#### PROBLEM
Quote the entries below from the line with "Open the MB size unit dropdown" through the line with "Task: Switch to the Channels tab", both ends included, and only those lines.

***** MATERIAL FOR THE TASK *****

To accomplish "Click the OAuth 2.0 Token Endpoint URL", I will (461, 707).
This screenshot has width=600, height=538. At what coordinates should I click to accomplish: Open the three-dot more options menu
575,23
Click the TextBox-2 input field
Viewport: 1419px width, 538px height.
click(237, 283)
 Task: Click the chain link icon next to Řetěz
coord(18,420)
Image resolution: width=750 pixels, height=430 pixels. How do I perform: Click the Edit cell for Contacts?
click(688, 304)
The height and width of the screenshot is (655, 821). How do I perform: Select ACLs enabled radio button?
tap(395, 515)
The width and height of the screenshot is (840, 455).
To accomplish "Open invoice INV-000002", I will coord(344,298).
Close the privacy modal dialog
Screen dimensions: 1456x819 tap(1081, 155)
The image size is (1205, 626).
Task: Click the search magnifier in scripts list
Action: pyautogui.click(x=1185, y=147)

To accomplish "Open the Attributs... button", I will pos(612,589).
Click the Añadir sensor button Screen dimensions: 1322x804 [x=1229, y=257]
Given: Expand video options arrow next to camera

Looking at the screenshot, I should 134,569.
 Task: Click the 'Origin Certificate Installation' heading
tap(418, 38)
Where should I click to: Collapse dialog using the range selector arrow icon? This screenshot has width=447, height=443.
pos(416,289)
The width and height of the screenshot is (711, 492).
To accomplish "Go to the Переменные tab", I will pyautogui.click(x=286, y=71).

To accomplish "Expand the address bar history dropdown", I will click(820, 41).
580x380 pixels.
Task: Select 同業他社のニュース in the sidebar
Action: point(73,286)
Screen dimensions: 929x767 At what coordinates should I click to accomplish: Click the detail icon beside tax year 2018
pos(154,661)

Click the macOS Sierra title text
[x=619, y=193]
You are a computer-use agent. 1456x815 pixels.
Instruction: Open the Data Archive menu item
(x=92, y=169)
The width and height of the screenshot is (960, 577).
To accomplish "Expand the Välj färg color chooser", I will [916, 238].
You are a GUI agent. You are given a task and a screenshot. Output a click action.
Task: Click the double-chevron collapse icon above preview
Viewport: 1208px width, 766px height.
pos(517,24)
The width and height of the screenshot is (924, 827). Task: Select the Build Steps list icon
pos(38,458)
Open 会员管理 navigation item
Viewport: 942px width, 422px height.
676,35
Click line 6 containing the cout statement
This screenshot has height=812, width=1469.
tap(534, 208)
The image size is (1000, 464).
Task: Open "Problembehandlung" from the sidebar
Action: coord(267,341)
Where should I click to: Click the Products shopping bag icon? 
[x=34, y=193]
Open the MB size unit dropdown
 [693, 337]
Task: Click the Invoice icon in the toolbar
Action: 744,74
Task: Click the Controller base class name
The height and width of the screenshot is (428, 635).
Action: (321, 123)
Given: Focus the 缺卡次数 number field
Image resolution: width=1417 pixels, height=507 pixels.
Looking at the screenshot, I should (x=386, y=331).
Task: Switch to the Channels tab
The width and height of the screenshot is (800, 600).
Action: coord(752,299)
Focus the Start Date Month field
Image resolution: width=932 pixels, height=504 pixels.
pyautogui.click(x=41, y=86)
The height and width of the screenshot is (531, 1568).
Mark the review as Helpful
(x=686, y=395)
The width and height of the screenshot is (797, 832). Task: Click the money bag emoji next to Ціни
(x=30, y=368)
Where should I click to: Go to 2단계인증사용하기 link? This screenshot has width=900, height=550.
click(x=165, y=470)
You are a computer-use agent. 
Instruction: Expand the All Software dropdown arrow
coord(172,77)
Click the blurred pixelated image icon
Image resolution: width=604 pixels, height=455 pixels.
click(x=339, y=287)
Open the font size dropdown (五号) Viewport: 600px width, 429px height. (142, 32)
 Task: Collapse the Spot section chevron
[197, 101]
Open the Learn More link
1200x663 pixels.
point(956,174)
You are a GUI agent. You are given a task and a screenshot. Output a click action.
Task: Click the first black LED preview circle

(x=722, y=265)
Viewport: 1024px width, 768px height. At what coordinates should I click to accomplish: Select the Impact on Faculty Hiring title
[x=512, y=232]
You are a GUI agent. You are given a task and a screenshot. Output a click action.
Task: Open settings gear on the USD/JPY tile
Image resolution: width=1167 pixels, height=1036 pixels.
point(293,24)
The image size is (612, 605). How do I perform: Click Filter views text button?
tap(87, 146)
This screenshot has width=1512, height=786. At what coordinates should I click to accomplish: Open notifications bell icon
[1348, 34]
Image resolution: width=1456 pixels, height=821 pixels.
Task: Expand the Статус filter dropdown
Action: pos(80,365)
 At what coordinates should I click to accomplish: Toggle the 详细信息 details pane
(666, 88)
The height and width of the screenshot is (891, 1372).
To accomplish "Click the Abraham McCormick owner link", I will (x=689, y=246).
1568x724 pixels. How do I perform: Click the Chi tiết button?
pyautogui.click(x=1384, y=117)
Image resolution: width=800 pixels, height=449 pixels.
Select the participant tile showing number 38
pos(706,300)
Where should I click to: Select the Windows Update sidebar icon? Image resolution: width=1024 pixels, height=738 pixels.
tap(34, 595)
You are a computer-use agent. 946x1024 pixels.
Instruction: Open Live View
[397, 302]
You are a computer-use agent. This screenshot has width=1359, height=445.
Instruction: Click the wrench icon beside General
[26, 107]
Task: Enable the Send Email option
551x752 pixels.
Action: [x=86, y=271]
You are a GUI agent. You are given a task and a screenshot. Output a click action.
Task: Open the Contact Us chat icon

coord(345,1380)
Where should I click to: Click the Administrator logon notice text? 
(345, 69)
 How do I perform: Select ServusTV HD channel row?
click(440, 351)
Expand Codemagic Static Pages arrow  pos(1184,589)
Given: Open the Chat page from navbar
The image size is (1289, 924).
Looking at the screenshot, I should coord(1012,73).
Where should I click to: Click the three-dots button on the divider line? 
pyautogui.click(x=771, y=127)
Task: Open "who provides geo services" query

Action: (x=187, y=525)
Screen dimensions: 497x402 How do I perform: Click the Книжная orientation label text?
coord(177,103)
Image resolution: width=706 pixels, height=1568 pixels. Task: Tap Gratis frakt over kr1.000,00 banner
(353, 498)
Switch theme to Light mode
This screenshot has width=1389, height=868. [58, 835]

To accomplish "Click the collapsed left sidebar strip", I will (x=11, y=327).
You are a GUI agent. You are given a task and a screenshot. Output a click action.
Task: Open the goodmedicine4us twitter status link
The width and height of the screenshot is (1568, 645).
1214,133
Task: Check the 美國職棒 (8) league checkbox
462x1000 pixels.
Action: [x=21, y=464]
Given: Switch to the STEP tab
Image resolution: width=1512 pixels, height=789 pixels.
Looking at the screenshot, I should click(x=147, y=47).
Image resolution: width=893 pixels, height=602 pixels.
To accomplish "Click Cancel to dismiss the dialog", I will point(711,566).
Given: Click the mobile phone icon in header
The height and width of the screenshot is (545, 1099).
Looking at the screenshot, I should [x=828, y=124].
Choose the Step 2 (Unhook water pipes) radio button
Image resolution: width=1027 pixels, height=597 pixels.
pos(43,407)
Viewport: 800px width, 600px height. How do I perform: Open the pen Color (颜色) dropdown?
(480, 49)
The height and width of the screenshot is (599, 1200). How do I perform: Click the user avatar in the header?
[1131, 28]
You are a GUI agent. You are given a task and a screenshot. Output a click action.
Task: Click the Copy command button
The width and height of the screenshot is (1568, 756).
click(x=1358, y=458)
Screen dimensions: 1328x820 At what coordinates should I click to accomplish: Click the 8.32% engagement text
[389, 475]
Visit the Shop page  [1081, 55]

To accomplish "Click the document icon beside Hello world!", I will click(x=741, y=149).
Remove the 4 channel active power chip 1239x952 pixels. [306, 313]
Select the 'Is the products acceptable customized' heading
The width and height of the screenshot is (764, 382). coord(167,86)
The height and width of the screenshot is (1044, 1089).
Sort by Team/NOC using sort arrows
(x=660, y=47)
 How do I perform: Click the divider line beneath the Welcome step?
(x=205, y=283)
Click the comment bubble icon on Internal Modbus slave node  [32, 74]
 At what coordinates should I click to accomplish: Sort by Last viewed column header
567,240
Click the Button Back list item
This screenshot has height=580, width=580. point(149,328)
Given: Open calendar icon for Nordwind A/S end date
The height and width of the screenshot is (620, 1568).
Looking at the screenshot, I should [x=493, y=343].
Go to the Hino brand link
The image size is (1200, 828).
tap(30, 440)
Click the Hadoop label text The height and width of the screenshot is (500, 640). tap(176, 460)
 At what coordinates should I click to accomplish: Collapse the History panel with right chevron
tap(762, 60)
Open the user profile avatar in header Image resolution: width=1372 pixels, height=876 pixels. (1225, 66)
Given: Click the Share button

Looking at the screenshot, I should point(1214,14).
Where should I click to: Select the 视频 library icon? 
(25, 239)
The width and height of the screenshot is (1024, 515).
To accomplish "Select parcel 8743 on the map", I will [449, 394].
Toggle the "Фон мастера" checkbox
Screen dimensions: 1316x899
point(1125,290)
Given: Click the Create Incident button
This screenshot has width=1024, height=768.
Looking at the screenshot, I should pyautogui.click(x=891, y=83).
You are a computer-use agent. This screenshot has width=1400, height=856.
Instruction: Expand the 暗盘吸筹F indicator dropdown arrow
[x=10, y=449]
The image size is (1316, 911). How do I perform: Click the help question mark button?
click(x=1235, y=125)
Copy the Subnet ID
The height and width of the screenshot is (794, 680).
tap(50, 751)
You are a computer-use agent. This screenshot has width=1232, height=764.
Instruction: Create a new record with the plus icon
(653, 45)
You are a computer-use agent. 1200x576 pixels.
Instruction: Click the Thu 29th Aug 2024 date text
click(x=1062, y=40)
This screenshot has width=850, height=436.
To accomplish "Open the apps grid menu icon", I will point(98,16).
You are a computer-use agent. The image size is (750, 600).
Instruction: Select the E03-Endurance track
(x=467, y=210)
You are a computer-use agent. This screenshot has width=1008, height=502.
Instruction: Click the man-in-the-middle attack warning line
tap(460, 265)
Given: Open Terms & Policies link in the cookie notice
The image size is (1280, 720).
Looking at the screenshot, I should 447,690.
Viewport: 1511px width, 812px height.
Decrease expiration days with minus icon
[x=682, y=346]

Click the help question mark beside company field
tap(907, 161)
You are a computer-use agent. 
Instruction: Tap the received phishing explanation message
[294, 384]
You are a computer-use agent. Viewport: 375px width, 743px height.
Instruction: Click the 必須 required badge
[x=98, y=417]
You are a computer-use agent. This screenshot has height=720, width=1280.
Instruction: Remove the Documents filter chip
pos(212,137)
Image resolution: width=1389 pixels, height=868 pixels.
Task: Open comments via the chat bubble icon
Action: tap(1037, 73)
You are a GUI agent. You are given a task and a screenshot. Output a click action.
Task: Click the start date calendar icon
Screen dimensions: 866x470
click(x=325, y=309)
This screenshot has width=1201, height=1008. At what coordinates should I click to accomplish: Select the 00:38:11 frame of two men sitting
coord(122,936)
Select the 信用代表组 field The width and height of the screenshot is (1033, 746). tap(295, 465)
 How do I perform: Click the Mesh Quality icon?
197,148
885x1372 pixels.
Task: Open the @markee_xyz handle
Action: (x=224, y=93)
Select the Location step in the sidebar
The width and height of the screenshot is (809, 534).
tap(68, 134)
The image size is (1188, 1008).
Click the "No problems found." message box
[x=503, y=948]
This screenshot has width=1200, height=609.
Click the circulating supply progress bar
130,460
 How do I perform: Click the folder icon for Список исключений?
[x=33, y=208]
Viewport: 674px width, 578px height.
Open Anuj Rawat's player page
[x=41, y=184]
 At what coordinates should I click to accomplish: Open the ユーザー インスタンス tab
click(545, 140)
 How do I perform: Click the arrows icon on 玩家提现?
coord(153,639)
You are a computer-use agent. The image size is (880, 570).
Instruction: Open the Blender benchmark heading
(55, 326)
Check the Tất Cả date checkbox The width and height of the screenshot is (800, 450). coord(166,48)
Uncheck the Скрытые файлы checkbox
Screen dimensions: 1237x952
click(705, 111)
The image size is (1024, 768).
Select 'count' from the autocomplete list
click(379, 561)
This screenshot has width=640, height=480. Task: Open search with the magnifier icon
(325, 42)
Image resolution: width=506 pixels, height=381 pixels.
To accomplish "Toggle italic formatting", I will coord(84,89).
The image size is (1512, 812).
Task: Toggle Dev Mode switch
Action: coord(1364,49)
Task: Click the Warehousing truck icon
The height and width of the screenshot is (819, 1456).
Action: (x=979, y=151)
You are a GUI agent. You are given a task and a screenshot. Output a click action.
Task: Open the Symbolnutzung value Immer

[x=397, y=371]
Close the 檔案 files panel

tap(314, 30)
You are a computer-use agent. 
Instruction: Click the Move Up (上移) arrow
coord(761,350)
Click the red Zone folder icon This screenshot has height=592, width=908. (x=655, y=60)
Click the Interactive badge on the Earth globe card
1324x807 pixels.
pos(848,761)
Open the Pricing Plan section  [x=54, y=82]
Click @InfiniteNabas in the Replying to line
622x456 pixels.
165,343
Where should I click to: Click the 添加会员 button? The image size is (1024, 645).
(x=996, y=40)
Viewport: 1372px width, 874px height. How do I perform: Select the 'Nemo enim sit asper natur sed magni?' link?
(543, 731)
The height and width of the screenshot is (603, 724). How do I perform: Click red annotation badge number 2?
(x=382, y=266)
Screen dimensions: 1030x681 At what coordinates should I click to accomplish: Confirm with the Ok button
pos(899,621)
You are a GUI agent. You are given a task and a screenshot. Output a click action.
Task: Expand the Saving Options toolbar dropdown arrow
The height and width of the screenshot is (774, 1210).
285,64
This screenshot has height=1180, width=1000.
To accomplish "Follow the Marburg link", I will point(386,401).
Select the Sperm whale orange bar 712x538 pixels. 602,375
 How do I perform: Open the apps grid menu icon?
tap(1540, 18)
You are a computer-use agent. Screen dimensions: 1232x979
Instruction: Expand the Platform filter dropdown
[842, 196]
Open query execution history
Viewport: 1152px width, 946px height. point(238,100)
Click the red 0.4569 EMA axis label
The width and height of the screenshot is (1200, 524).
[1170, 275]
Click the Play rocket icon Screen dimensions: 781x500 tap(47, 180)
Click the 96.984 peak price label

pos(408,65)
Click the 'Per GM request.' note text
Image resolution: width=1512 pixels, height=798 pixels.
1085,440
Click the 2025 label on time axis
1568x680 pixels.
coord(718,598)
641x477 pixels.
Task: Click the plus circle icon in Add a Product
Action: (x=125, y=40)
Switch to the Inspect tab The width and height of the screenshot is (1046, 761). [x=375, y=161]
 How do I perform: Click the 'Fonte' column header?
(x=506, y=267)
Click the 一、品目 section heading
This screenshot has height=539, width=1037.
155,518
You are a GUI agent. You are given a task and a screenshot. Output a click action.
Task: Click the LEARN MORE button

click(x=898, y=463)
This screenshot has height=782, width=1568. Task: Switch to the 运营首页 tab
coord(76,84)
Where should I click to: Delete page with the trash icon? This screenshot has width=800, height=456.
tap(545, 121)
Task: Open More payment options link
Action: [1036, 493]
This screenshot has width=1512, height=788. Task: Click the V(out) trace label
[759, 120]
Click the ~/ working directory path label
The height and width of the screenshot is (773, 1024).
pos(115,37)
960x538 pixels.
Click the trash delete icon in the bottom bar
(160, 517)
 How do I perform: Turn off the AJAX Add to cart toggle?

*****

#### REPLY
Open the MB size unit dropdown
 [693, 337]
Task: Click the Invoice icon in the toolbar
Action: 744,74
Task: Click the Controller base class name
The height and width of the screenshot is (428, 635).
Action: (321, 123)
Given: Focus the 缺卡次数 number field
Image resolution: width=1417 pixels, height=507 pixels.
Looking at the screenshot, I should (x=386, y=331).
Task: Switch to the Channels tab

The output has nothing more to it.